Minnesota rock scribe Jim Walsh's band biography All Over But The Shouting is a long overdue study of the lovable losers' transformation from three-chord punkers to the greatest American cult band of the 1980s. Professing to be an oral history, it's composed of interviews with managers, friends and hangers-on rather than much input from the band itself.

While this may be a disappointment to some, it's in keeping with the Mats' media-wary attitude. Westerberg and bassist Tommy Stinson refused to discuss the past. Drummer Chris Mars offered a few new throwaway quotes in the epilogue. And lead guitarist Bob Stinson (Tommy's older brother) died from years of hard living in 1995.

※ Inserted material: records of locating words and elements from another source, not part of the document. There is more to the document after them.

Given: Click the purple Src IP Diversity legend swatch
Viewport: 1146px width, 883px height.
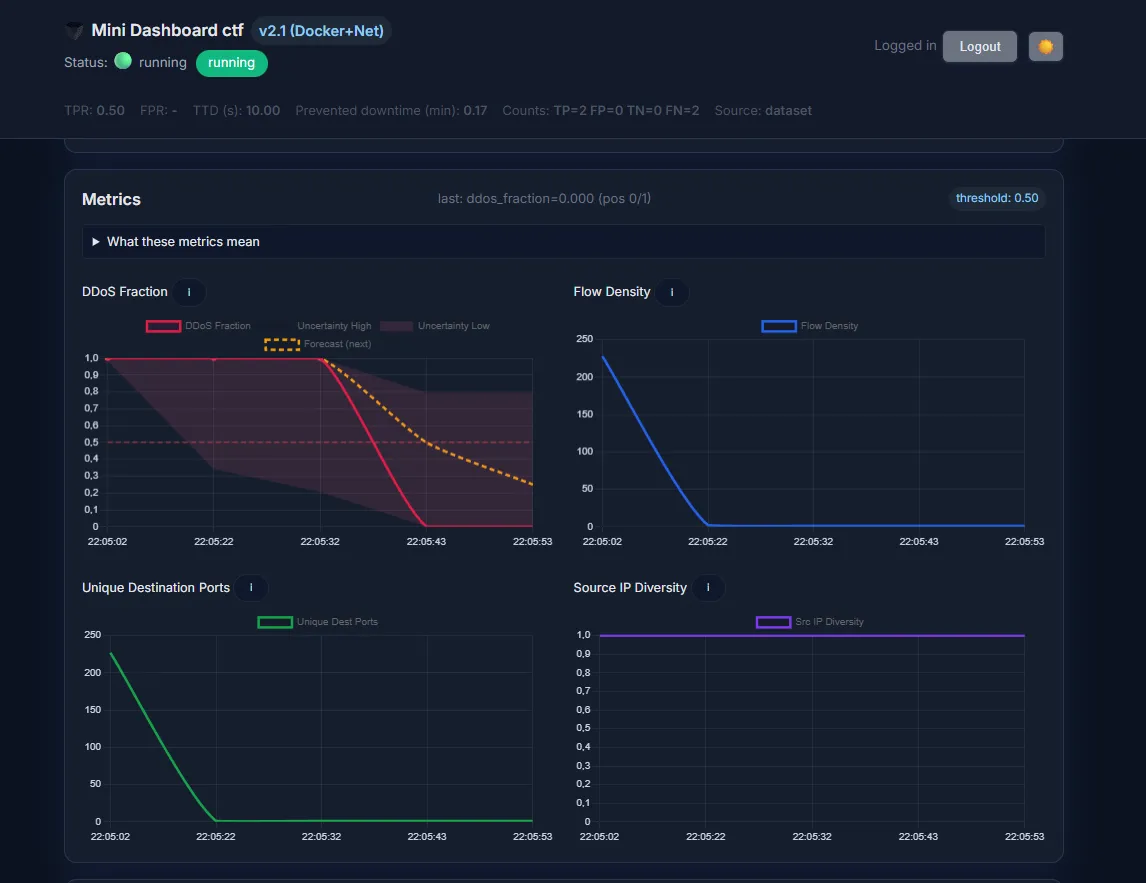Looking at the screenshot, I should [773, 622].
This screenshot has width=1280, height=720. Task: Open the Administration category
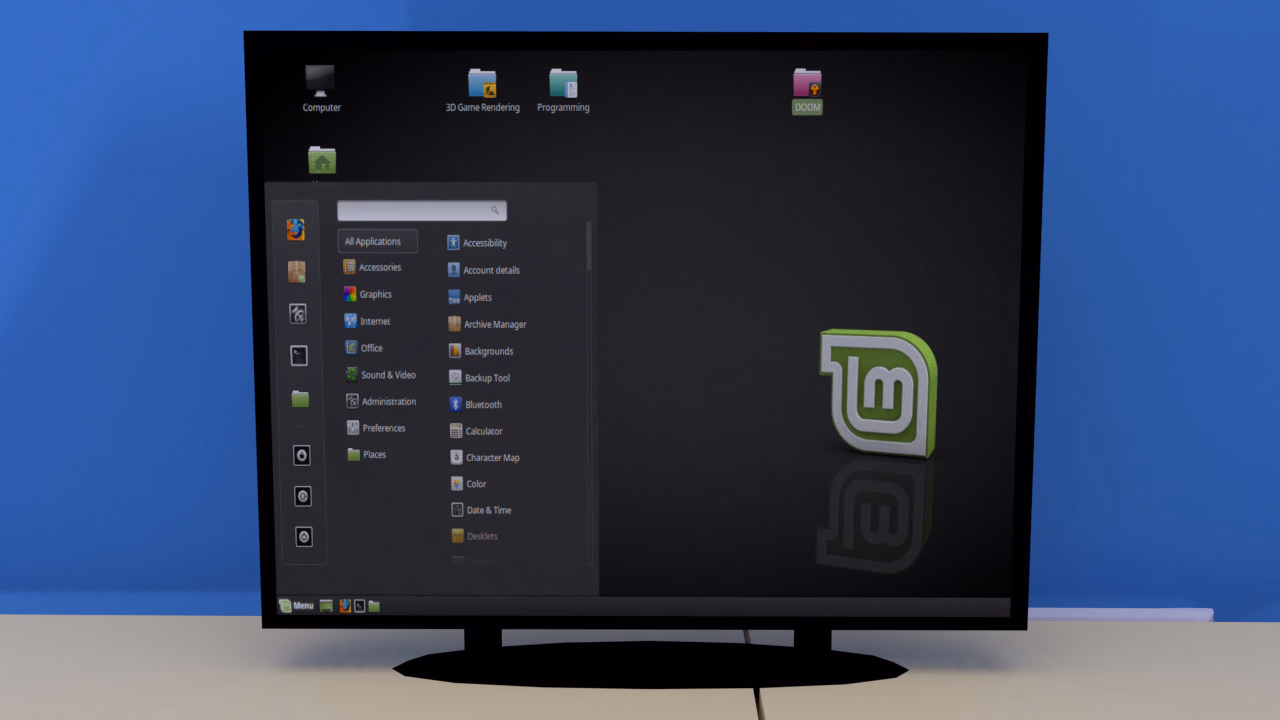pyautogui.click(x=385, y=402)
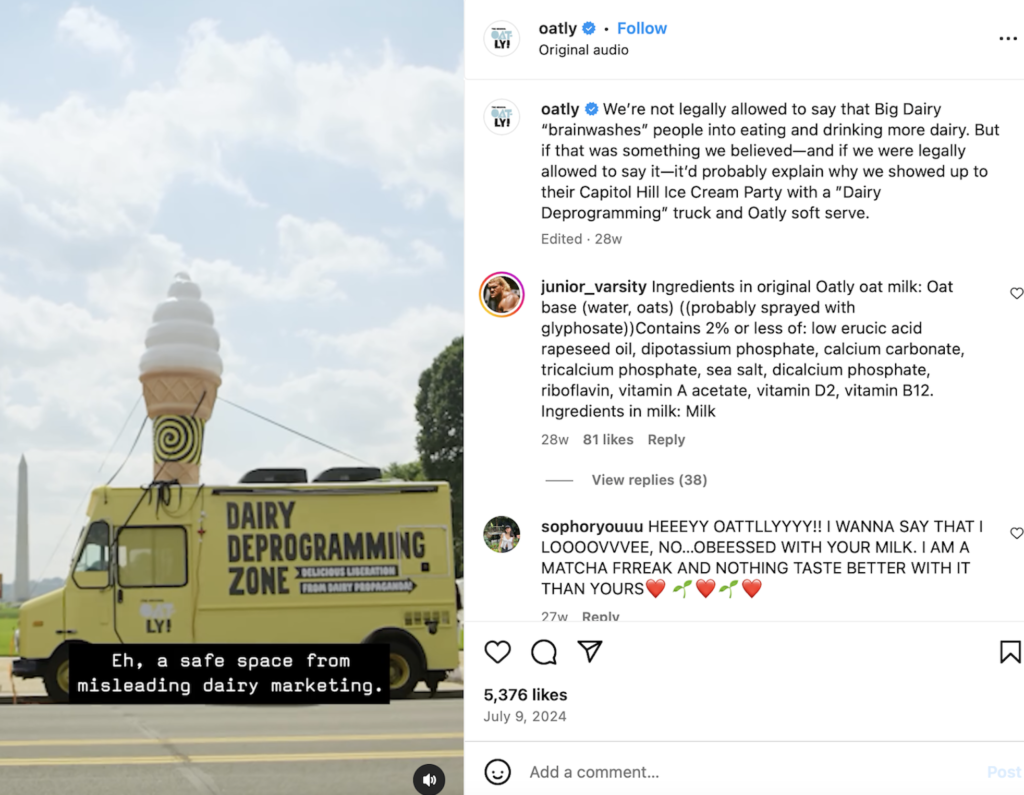Like junior_varsity's comment heart
The height and width of the screenshot is (795, 1024).
pyautogui.click(x=1016, y=293)
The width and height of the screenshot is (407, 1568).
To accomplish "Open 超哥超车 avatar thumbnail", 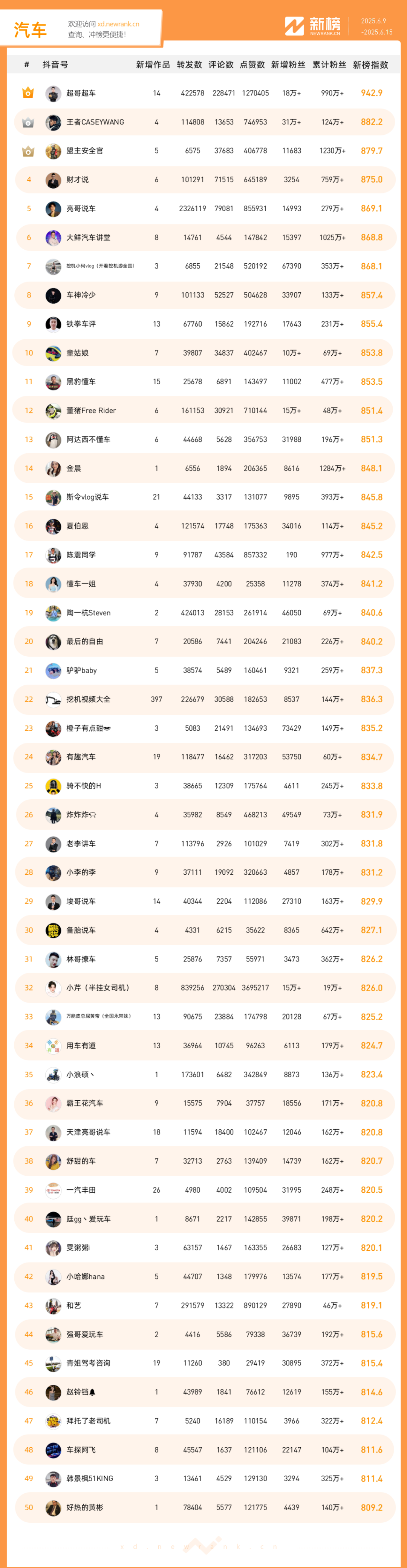I will click(x=54, y=94).
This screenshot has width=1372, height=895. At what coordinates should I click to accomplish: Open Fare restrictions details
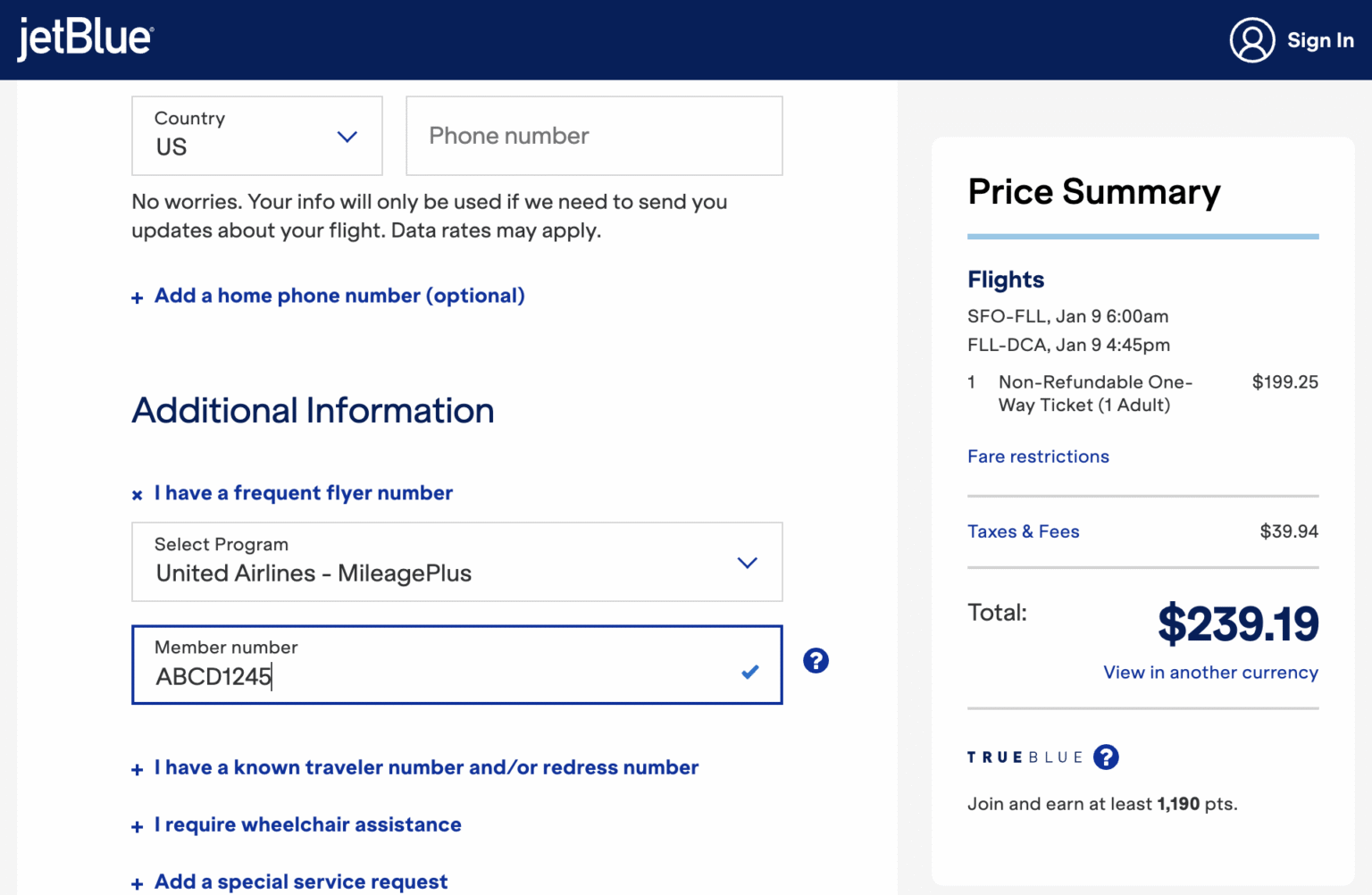tap(1038, 456)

What we're left with is a hodgepodge of remembrances paired with quotes cherry-picked from past interviews with Westerberg and the Stinson brothers. There are also scores of pages devoted to hipsters who somehow knew the Mats between 1979 and 1991. These passages, while interesting at times, seem more suited for some indie-rock chat room than a full-blown rock bio. Walsh's love of the subject is incontestable, yet his decision not to pen a straight-up biography is disheartening. In the 12-page intro, he pledges his undying devotion to the group's music, promising greater personal insights to come. But from the first chapter on it's a cut-and-paste amalgam that stops and starts with no discernible cadence.

However, one of the book's charms is its unpretentious depiction of the DIY punk scene of Minneapolis in the early 1980s. Long before MySpace and YouTube gave every musician instantaneous access to a worldwide audience, bands played keg parties and begged local record labels to give their demo tape a listen.

These anecdotes give a clear picture of what it was once like growing up with nothing to do in the bone-cold winters of the American heartland. Eyewitness accounts of the Replacements' tumbledown live shows are also a hoot to read. One night they were the greatest rock band on the planet, and the next night they were drunk as skunks, playing covers of Thin Lizzy and Jackson 5 tunes with zero irony.

What sometimes made the Replacements great was their desire to not be great. And as foreign a concept as that may seem in 2008, it made all the sense in the world to a handful of dissatisfied teens in Reagan Era America. Walsh successfully encapsulates why the Mats' devotees were so enamored with the foursome. But why the Mats were not enamored with themselves is a topic that remains to be touched upon.

Fans of the band will devour this in one sitting. Those who are wondering what the fuss is all about ought to buy their eight albums. Start with Let It Be or Tim, listen to them nonstop for six months...and then open this book. For there is no myth about the Replacements, only the music.